About this task:
Which lines of the data hold the word "agent"? Copy all of them.

Provided material:

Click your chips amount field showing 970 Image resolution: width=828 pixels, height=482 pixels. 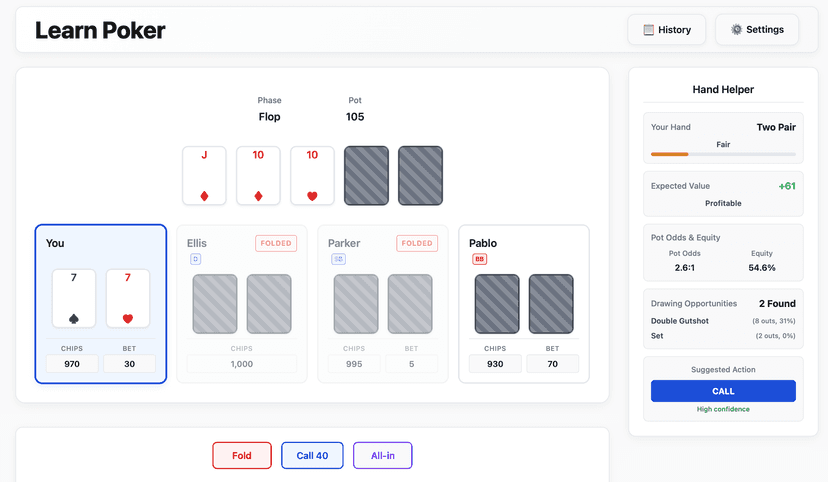(x=72, y=364)
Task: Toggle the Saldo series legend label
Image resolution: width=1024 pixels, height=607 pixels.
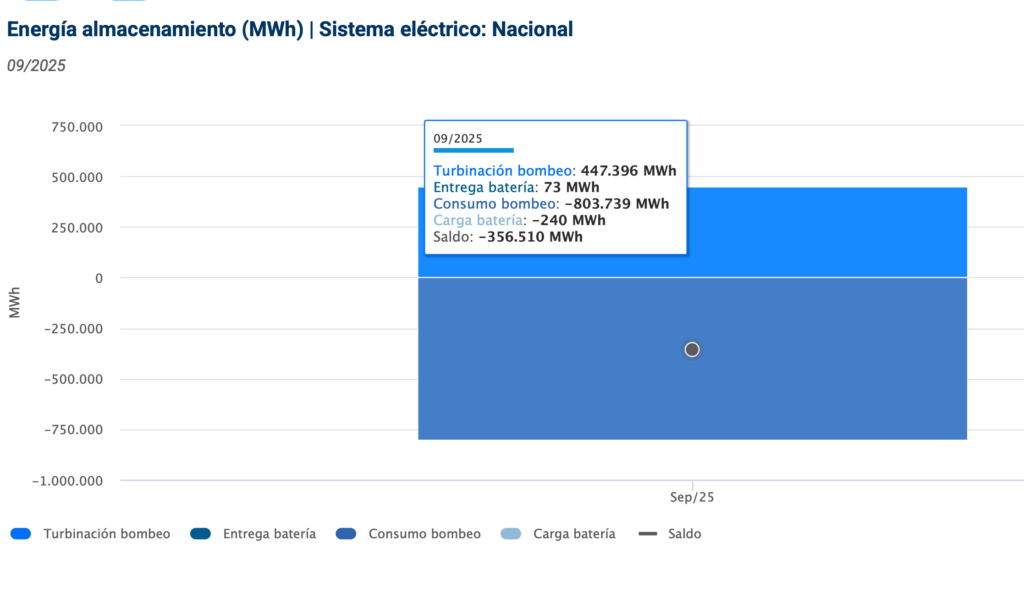Action: (x=685, y=534)
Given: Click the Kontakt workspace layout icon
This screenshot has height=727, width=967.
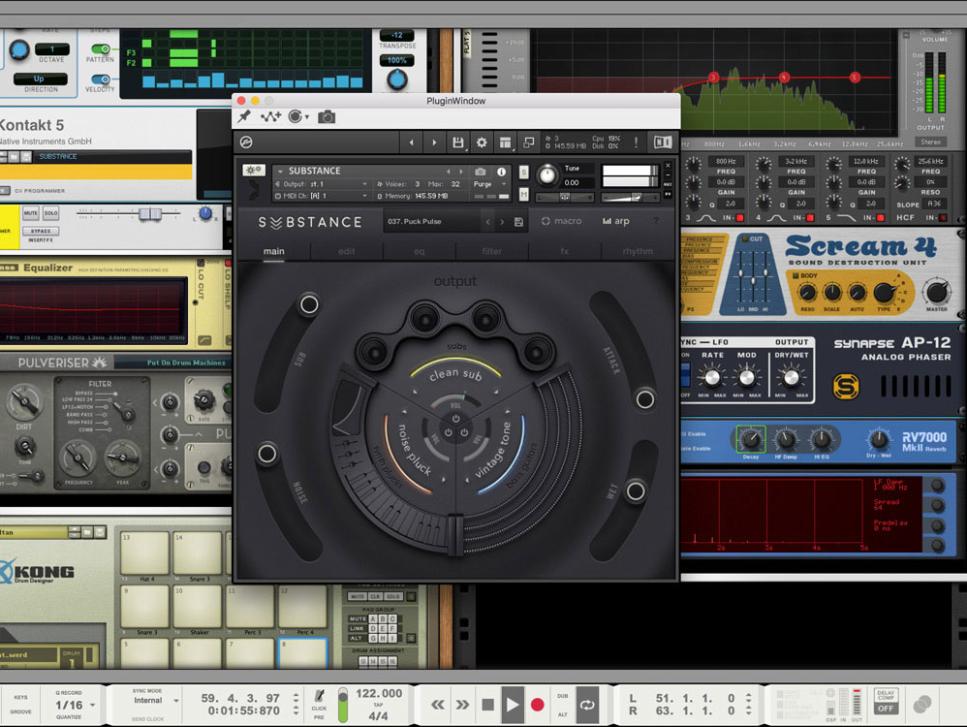Looking at the screenshot, I should pyautogui.click(x=506, y=143).
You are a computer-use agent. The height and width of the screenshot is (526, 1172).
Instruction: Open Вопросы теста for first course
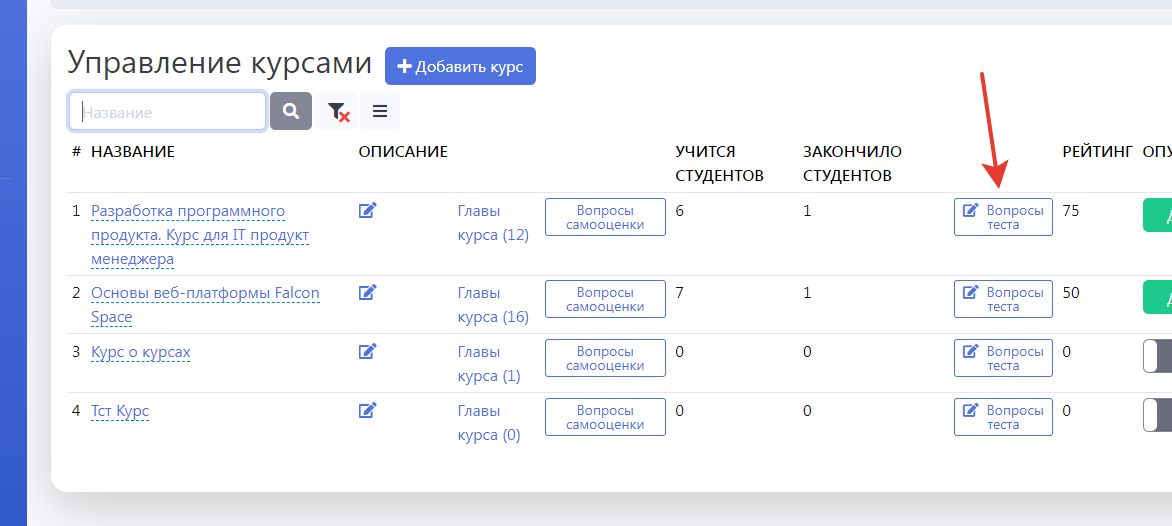1003,217
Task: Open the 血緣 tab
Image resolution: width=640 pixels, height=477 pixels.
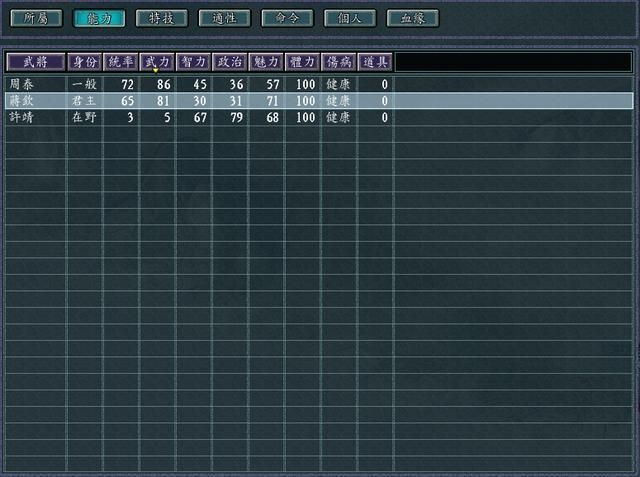Action: pyautogui.click(x=413, y=18)
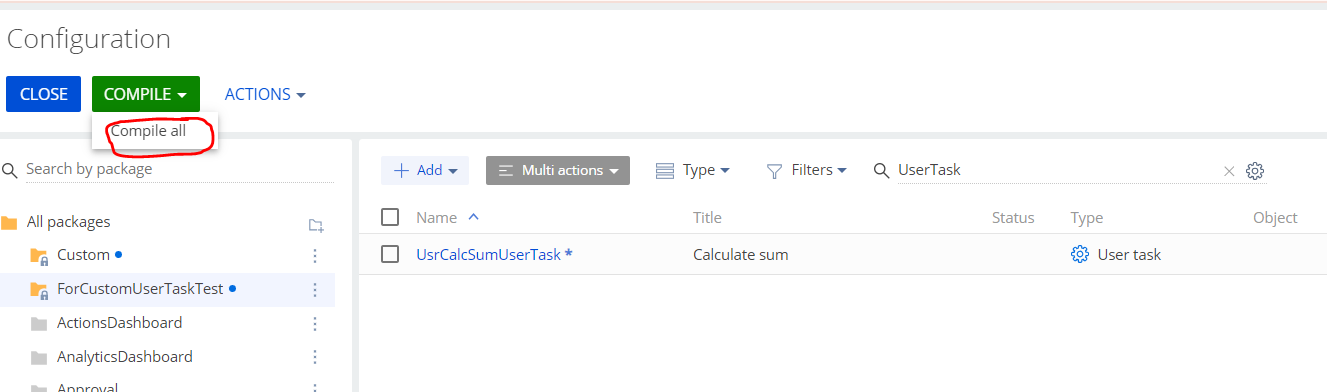Click the new package folder icon
The image size is (1327, 392).
[316, 224]
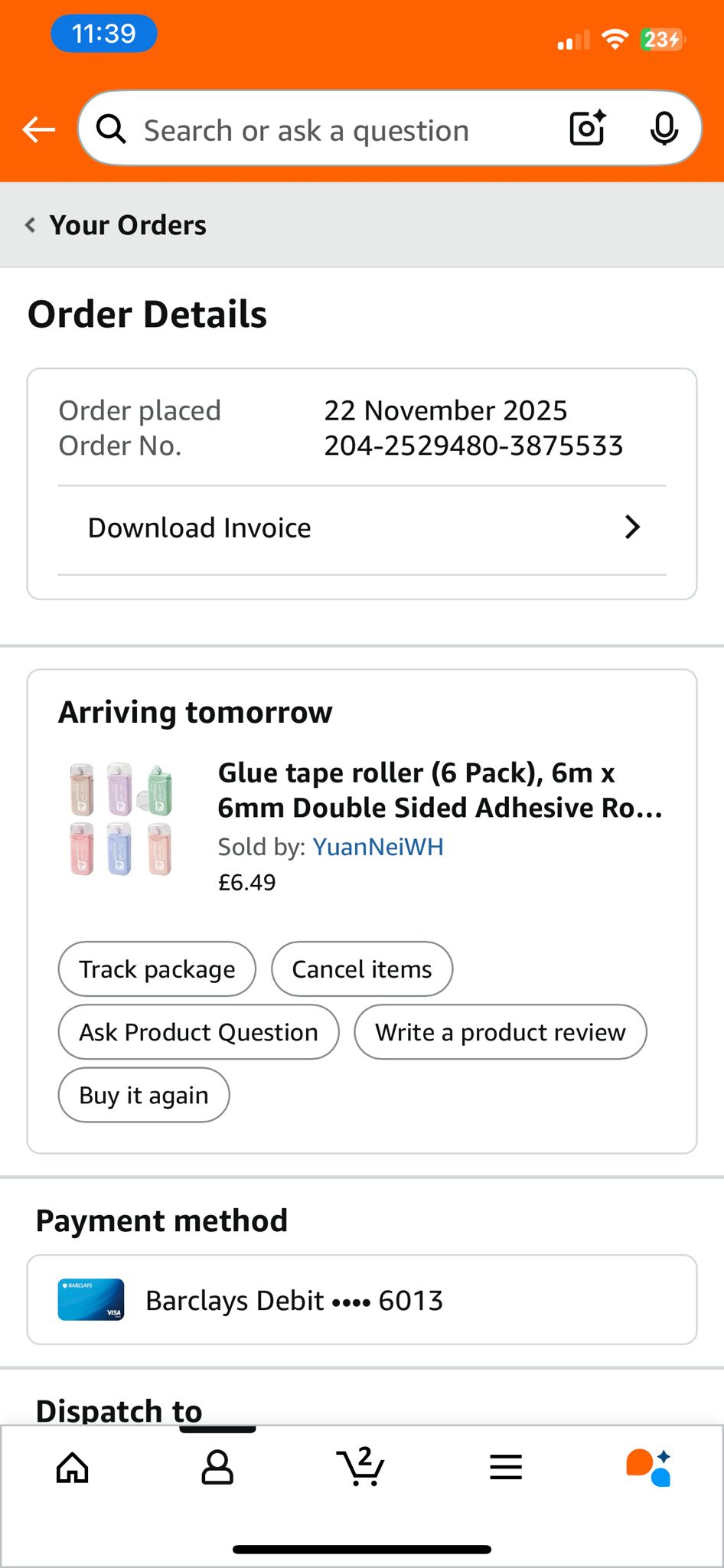Tap the back arrow beside search bar

tap(38, 129)
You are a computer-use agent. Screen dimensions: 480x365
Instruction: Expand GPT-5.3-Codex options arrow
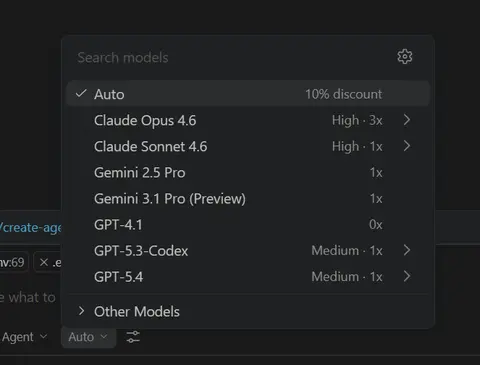tap(407, 250)
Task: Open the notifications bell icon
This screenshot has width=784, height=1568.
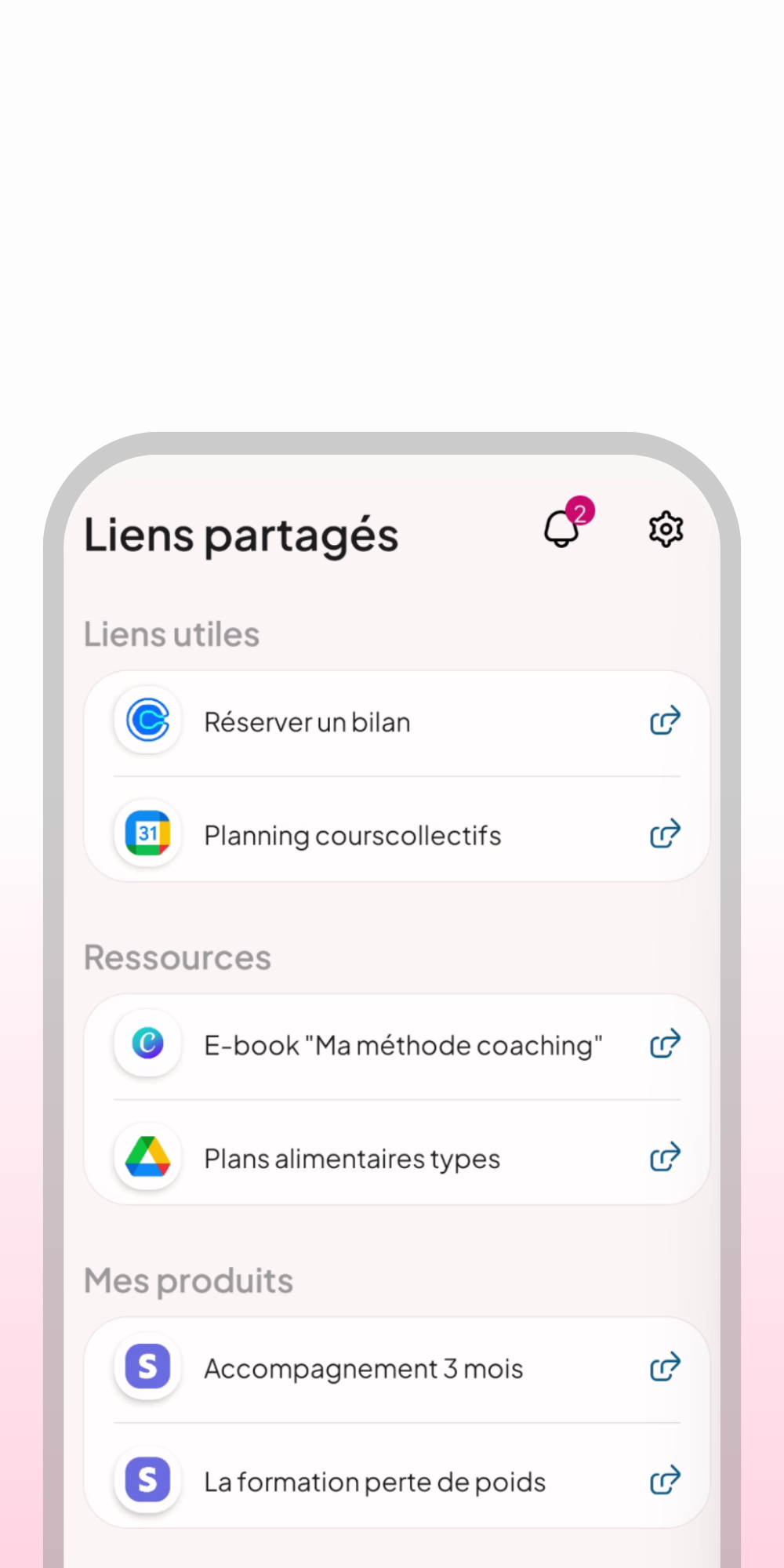Action: coord(561,528)
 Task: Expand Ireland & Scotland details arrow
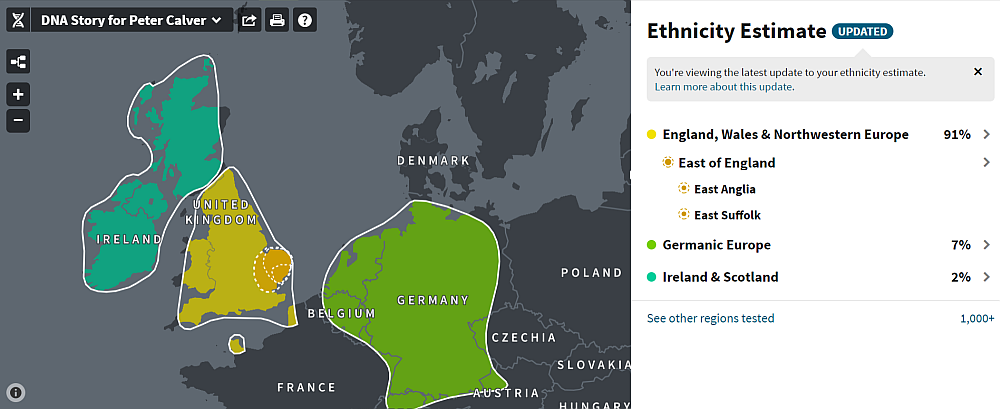986,277
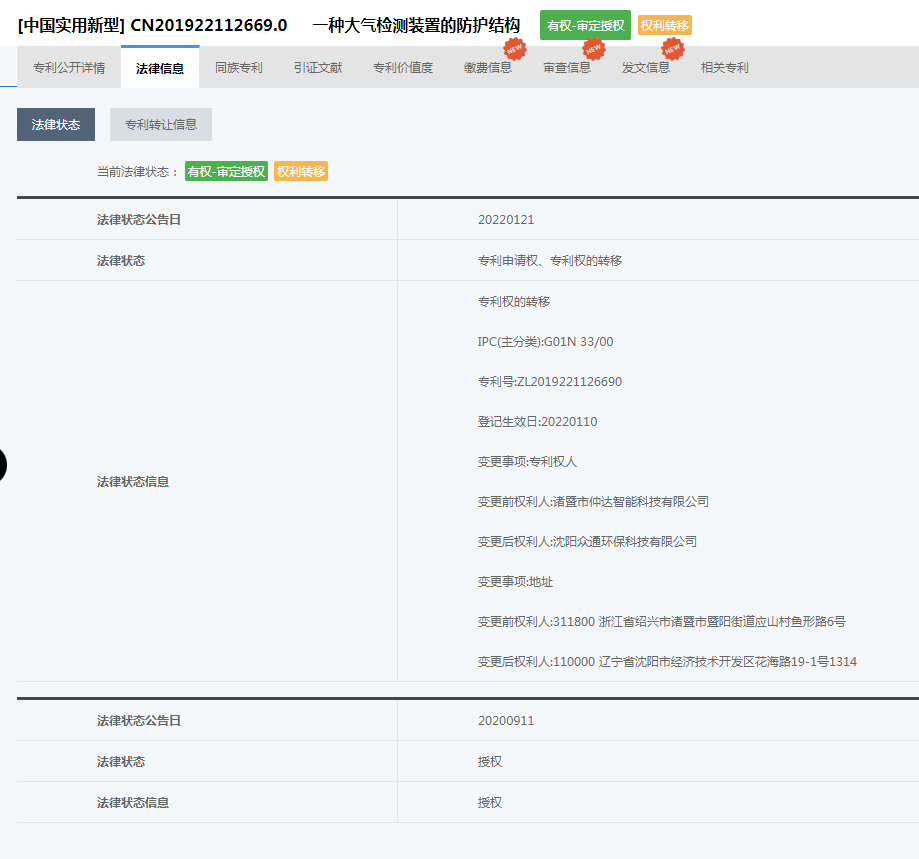
Task: Click the NEW badge above 发文信息
Action: click(x=673, y=48)
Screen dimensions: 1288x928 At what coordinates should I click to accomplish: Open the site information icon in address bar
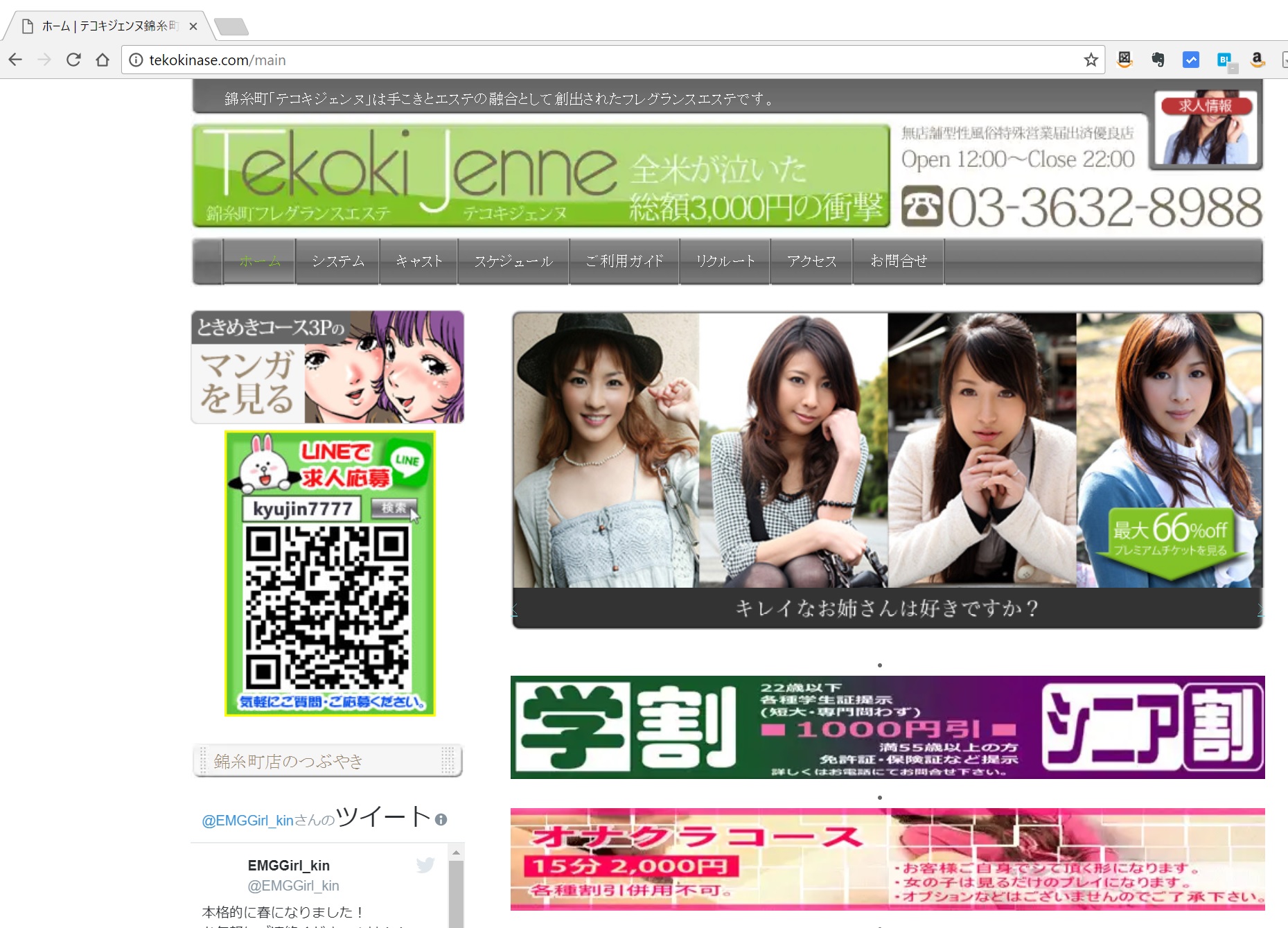tap(136, 60)
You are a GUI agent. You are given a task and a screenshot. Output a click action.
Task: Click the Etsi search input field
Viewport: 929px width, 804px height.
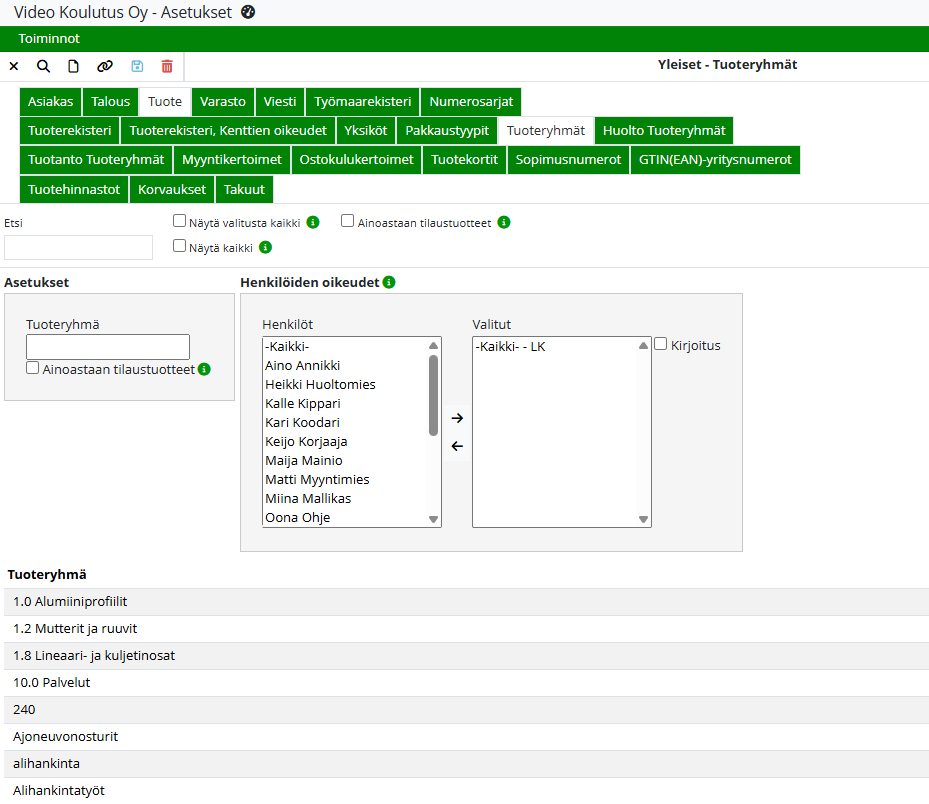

Solution to the problem:
You are a computer-use agent. The height and width of the screenshot is (526, 1172).
You are a computer-use agent. Screen dimensions: 480x365
You are a GUI agent. You are given a task and a screenshot. Output a click action.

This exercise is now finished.